The legends say that the Codex Gigas is the result of a pact with Satan himself, which is why it carries its other name – The Devil’s Bible. Historians agree that it was mostly likely created in the early 12th century in a monastery in Podlazice in Bohemia, now present day Czech Republic.
Story goes that it was written over the course of one single night by a monk who was supposed to be executed the very next day. This monk immersed himself into the occult and the demonic. The punishment for this transgression was for him to be walled up alive.
This monk used his last night on Earth to make a pact with the lord of the flies, Beelzebub. He offered his soul for the chance to finish his masterpiece.
Many occult stories followed this book, but one thing was present in every legend: He who has the Codex in his possession will be cursed and surely tragedy and catastrophe will follow.
The Codex was freed when the monastery it was housed in was forced to sell it, to save itself from financial ruin. It ended up in another monastery, in Prague, but as before, it ruined its newest owner. Later, it landed into the hand of the Holy Roman Emperor Rudolf. Rudolf, who was obsessed with occult tomes, couldn’t wait to get his hands on the Devil’s Bible. He shortly descended into a life of madness and paranoia, and was dethroned and ultimately banished. The codex once again changed owners, having been acquired by the Swedish army in 1648.
The Giant Book held all the books of the Latin Vulgate Bible and five other texts. What is strange is that the Old and New Testaments are ordered in an unorthodox, different way. The five other texts are found between the religious ones. There are medical works attributed to Hippocrates, Seville’s Encyclopedia Etymologiae, as well as Flavius Josephus’ Antiquities of the Jews.
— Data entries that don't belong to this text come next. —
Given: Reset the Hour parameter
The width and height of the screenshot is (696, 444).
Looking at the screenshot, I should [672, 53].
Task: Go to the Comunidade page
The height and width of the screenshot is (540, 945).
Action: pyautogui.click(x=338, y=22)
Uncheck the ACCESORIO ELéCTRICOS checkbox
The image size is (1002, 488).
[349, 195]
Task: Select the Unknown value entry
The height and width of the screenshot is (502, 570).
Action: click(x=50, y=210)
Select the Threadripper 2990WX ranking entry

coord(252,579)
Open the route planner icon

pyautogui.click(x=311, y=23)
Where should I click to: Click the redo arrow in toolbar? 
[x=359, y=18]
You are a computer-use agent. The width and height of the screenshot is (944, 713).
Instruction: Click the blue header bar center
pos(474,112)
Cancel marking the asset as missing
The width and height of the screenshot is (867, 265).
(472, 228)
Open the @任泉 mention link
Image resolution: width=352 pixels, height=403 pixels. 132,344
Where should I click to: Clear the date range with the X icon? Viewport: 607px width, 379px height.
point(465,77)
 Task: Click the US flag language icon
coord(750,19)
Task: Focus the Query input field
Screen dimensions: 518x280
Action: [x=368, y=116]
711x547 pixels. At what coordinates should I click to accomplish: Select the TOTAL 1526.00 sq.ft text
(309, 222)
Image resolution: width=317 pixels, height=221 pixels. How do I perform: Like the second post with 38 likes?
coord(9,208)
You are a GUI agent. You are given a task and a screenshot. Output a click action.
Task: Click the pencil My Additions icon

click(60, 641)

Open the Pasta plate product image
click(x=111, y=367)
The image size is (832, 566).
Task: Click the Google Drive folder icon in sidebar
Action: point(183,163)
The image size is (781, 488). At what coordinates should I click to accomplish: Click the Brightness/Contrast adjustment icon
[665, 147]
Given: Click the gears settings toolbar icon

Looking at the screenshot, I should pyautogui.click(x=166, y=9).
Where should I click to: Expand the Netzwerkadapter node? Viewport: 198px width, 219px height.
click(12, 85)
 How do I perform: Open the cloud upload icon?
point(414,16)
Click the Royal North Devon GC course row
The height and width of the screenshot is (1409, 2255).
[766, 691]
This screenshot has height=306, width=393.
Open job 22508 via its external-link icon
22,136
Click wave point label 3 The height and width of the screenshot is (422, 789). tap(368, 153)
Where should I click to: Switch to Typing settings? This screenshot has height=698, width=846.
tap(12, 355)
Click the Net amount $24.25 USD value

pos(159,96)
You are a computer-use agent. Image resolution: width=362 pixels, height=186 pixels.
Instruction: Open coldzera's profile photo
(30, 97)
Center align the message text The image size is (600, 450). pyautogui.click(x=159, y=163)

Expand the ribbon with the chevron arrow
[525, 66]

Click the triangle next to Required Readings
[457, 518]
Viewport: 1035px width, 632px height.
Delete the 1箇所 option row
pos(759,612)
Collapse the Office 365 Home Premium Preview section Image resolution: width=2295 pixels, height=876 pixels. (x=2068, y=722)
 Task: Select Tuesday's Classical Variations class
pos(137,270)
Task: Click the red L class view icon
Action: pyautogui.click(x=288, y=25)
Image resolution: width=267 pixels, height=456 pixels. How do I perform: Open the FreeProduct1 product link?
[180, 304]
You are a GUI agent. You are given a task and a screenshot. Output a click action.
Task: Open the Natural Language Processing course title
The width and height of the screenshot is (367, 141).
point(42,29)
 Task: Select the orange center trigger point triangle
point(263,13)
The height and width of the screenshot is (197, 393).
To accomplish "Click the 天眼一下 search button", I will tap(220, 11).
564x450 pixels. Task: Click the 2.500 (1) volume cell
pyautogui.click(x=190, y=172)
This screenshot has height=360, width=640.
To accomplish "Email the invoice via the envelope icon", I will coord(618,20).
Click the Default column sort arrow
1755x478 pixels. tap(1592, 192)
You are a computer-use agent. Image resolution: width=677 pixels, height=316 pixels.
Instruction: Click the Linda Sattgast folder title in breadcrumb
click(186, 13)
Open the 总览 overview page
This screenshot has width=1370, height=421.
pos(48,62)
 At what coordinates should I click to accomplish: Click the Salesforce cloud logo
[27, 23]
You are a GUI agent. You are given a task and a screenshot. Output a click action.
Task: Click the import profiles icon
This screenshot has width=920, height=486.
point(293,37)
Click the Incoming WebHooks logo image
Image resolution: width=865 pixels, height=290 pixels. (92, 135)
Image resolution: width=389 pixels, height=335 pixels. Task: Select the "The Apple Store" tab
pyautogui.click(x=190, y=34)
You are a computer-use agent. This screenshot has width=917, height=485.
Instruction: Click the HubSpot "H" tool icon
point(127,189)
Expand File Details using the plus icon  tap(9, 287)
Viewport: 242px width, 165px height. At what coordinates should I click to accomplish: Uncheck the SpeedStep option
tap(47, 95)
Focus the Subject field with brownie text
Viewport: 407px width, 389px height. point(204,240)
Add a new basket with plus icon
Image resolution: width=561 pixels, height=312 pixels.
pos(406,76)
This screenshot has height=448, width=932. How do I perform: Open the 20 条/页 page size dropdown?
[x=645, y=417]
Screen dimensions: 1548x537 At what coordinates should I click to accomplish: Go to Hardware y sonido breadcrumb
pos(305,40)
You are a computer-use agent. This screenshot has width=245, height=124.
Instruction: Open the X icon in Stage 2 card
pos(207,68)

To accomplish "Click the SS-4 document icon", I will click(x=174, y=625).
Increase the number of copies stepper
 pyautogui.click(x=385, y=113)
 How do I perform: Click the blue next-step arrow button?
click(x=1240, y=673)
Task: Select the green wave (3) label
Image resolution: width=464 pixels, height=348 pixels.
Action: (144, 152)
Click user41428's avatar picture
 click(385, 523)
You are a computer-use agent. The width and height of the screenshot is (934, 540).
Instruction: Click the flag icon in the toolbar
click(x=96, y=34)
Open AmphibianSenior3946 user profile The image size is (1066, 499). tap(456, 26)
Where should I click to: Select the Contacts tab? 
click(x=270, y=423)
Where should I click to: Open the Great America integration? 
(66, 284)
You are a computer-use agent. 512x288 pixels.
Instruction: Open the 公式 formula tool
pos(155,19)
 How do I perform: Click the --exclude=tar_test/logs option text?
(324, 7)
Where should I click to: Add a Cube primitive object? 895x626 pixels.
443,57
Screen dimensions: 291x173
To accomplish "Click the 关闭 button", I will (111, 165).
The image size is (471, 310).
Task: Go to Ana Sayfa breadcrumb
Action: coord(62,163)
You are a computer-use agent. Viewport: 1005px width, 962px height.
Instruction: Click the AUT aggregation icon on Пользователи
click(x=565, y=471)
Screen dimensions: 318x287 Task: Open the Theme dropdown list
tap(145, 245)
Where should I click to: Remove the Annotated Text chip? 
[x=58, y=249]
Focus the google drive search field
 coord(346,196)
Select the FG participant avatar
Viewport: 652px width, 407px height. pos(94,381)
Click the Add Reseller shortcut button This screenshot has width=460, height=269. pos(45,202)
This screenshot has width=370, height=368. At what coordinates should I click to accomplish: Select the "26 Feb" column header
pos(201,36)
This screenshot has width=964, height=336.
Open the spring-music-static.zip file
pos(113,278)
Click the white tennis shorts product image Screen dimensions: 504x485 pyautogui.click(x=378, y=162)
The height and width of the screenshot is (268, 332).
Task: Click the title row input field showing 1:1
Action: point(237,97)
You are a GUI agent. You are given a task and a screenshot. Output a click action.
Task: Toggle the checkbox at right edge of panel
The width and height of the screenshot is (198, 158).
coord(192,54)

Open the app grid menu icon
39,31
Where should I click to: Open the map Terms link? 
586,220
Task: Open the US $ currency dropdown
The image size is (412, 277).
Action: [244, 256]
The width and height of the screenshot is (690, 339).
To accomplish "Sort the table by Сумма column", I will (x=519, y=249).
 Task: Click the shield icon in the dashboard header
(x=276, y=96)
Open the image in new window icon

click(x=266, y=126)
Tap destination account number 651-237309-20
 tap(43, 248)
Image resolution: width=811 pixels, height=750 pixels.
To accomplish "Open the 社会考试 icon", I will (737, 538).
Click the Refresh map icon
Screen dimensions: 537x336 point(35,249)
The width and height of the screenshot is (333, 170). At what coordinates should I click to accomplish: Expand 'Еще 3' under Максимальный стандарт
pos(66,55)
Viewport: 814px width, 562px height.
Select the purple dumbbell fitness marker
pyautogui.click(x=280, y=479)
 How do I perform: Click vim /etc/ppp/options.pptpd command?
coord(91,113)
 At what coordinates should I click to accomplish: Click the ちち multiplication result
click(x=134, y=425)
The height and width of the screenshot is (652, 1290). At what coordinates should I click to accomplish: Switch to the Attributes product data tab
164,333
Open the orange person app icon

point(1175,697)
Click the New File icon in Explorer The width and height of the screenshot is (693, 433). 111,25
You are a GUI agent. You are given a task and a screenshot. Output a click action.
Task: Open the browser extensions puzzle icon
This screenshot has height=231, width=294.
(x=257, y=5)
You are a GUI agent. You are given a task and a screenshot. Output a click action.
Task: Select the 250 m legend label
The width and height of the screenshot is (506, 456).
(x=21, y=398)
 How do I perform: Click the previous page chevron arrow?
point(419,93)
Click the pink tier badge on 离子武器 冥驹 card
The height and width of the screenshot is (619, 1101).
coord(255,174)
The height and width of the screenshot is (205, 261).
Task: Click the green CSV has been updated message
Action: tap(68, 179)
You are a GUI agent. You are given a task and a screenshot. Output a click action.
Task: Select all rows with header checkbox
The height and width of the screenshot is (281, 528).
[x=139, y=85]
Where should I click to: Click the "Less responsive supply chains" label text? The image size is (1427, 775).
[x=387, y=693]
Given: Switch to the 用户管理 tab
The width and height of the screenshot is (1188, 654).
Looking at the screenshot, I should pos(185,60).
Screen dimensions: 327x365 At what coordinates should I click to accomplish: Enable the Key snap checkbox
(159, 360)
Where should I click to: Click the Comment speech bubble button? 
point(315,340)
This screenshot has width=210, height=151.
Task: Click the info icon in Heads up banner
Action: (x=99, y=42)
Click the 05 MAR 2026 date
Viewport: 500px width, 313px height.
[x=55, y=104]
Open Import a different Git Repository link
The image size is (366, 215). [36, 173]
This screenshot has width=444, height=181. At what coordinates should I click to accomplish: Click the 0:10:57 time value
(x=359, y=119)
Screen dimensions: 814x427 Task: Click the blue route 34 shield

Another thing the Codex contains are a wide variety of smaller texts and footnotes, all of whom contain various formulas and occult incantations. There are also several notes on how to perform an exorcism, ways of shielding ones soul from the devil, as well as remedies for mysterious illnesses. The illustrations found represent the Heavenly city and the Pearly Gates, but perhaps what really catches ones eye is the full-page illustration of the Devil.
While the legends attached to the Devils Bible are fascinating and provide great campfire stories, book experts believe its origins are much more mundane. They claim that book was made by one monk, handwritten and illustrated over the course of 25-30 years. Seeing as the handwriting is the same and consistent throughout the book may have supported the myth of it being written in one single night.
The origins may be unclear and mysterious, but it still fascinates anyone who comes in contact with it. Anyone can see it now, as it is on public display at the National Library in Stockholm.